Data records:
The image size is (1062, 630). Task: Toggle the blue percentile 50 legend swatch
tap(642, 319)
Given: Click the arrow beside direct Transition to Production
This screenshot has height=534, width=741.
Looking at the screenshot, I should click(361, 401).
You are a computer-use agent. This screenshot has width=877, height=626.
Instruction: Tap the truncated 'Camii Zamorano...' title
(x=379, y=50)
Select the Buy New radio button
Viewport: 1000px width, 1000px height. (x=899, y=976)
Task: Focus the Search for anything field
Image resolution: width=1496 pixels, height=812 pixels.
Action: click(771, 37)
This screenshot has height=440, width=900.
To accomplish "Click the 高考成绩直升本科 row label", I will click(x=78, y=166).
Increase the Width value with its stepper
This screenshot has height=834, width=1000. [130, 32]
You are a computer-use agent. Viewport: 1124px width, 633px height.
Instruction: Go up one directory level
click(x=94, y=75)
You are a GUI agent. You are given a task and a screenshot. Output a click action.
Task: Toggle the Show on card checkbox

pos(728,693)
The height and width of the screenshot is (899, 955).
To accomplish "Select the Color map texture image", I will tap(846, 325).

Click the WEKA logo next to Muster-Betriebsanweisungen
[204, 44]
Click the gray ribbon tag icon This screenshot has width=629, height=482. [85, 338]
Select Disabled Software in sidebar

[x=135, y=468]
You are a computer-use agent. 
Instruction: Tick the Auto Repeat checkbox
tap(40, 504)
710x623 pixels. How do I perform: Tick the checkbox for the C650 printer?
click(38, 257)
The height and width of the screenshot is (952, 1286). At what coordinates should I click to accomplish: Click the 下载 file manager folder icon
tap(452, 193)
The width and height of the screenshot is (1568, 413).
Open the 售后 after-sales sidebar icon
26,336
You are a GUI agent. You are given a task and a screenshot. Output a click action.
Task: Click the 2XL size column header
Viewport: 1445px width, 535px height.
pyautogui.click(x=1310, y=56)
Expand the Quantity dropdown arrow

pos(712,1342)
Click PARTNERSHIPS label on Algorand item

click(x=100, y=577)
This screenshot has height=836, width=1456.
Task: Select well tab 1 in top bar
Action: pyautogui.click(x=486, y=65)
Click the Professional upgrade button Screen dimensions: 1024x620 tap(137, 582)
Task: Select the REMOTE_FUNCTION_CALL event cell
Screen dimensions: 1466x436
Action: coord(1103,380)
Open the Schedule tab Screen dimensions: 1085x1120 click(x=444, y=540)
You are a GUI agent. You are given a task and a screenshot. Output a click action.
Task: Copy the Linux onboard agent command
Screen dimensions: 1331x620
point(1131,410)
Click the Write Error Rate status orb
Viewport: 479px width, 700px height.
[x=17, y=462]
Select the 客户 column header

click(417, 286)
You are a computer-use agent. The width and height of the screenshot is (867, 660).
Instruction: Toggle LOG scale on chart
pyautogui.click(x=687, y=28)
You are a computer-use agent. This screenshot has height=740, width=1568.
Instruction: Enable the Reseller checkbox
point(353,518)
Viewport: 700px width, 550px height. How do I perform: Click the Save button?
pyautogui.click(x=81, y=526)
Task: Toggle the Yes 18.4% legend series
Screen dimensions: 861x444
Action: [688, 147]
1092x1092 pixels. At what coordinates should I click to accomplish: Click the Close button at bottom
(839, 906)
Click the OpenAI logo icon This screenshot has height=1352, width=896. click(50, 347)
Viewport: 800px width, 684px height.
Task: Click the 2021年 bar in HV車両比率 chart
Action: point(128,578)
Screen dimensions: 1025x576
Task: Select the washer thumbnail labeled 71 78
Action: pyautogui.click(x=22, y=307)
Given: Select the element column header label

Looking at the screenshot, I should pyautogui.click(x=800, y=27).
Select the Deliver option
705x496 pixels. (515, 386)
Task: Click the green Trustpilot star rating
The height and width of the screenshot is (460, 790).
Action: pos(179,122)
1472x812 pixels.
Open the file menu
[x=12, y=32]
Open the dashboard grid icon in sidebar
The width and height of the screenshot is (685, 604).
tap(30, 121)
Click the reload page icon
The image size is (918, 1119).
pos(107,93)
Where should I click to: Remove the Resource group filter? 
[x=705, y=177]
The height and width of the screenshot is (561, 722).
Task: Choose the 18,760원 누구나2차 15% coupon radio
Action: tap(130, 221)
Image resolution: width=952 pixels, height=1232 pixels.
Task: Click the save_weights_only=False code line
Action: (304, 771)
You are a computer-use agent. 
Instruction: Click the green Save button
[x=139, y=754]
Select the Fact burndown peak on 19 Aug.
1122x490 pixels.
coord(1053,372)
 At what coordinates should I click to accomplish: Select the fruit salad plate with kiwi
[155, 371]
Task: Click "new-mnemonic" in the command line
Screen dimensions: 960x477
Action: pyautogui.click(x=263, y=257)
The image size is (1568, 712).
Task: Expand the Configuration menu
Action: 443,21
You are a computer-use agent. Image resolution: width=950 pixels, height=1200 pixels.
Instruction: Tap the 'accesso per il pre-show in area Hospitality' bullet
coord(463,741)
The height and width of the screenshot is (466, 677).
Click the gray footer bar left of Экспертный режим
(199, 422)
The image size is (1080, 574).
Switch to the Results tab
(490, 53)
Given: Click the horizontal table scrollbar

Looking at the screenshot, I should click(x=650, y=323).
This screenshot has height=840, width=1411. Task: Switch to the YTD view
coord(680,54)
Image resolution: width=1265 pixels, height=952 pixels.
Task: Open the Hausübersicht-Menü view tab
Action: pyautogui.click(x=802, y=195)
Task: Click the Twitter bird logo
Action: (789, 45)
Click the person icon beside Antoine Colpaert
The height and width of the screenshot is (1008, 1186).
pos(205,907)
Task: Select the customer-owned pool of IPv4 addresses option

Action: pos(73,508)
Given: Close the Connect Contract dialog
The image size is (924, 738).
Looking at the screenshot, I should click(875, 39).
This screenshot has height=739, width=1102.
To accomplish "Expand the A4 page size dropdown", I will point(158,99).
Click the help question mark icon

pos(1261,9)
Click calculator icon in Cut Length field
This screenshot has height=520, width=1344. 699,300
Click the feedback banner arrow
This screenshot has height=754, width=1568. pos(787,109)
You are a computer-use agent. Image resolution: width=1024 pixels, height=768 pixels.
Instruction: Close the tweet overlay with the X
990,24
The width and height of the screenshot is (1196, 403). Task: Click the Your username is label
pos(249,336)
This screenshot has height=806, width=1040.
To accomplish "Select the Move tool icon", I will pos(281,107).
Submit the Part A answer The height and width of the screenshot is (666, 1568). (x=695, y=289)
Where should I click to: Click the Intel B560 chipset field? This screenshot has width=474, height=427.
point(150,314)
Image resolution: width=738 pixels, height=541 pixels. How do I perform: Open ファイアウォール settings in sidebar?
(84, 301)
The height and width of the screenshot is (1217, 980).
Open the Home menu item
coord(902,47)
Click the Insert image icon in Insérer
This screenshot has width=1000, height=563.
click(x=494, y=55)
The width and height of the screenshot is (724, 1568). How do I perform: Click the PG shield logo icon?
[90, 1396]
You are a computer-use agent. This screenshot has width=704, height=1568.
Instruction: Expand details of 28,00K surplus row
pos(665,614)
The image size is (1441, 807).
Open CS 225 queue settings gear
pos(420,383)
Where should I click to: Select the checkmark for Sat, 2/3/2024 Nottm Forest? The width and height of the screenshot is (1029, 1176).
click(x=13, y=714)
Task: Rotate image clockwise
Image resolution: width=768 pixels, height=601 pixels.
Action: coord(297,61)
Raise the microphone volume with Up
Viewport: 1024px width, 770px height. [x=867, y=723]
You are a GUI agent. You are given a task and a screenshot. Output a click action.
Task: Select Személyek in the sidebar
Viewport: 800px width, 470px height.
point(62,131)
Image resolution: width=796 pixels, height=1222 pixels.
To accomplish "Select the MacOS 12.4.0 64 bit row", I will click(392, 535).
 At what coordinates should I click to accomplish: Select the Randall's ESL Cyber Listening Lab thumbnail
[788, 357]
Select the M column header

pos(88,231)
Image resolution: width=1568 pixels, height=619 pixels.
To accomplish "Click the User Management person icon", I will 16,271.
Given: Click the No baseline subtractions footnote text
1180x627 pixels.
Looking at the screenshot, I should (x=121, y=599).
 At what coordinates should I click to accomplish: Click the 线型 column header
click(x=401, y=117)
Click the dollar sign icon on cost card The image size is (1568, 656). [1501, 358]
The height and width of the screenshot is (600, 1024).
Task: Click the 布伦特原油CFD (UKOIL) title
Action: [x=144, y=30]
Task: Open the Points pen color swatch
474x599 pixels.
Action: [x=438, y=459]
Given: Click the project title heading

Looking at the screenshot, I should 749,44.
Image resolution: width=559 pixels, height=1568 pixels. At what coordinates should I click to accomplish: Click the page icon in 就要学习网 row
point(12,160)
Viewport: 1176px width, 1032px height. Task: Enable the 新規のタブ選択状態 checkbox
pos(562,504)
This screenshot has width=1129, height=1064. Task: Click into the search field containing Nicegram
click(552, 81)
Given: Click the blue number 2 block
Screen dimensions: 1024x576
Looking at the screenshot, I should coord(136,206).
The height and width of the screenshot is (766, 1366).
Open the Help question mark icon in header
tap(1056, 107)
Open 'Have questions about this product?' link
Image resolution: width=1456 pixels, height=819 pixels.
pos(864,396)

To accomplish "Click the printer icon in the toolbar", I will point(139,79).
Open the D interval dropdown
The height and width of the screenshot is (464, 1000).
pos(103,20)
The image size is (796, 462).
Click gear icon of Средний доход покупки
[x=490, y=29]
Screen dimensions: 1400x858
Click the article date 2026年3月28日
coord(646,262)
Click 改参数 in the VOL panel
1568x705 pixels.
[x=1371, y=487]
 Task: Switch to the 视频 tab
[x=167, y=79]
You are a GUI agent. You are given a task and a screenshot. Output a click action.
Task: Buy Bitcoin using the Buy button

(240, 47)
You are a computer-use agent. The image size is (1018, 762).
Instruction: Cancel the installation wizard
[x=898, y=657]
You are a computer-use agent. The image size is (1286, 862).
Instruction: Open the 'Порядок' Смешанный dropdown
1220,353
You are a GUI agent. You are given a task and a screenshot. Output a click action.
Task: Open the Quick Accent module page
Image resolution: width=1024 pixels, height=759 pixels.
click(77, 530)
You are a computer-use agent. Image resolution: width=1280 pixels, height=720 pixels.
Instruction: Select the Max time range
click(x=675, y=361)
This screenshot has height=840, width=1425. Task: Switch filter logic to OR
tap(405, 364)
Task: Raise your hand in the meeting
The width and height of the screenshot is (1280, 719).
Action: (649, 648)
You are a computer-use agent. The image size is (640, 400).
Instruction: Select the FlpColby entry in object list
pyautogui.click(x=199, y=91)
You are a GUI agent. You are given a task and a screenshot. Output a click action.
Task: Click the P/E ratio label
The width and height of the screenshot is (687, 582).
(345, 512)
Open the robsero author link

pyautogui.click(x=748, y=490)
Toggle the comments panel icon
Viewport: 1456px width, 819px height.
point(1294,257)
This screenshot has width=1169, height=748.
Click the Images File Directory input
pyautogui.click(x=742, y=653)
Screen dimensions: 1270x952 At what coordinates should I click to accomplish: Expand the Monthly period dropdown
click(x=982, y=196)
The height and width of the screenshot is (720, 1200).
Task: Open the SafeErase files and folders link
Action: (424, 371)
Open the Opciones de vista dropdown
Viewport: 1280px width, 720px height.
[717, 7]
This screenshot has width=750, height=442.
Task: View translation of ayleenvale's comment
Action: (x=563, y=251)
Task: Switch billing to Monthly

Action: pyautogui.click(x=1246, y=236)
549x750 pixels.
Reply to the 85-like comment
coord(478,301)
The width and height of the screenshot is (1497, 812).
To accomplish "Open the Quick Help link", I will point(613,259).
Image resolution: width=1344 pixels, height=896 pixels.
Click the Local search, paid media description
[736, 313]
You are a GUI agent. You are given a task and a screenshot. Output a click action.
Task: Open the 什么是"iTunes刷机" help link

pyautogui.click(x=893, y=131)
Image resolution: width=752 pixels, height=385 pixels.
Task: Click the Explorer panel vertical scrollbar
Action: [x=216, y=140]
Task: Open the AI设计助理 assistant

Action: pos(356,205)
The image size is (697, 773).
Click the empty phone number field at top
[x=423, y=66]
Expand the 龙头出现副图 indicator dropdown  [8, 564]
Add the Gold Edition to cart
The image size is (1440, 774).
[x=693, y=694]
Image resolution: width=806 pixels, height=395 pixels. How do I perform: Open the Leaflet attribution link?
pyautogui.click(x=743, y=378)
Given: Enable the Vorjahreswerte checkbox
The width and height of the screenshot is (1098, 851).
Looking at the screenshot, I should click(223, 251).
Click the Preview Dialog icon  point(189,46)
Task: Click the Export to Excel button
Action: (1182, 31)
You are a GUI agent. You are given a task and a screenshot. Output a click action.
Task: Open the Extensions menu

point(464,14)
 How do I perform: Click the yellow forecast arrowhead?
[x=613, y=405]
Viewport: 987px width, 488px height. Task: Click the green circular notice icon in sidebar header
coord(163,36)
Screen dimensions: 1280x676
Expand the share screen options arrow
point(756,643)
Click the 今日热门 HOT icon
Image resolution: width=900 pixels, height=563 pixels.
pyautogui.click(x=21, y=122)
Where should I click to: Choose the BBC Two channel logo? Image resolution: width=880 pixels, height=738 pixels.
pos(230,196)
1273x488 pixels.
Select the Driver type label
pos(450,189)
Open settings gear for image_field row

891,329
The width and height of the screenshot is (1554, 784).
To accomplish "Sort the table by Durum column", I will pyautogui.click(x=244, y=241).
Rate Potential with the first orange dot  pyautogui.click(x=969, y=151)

▶ [EXERCISE GOAL] If a line in the data above includes the string "Rate", copy it.

▶ [RESULT OF THIS EXERCISE]
Click the Write Error Rate status orb
Rate Potential with the first orange dot  pyautogui.click(x=969, y=151)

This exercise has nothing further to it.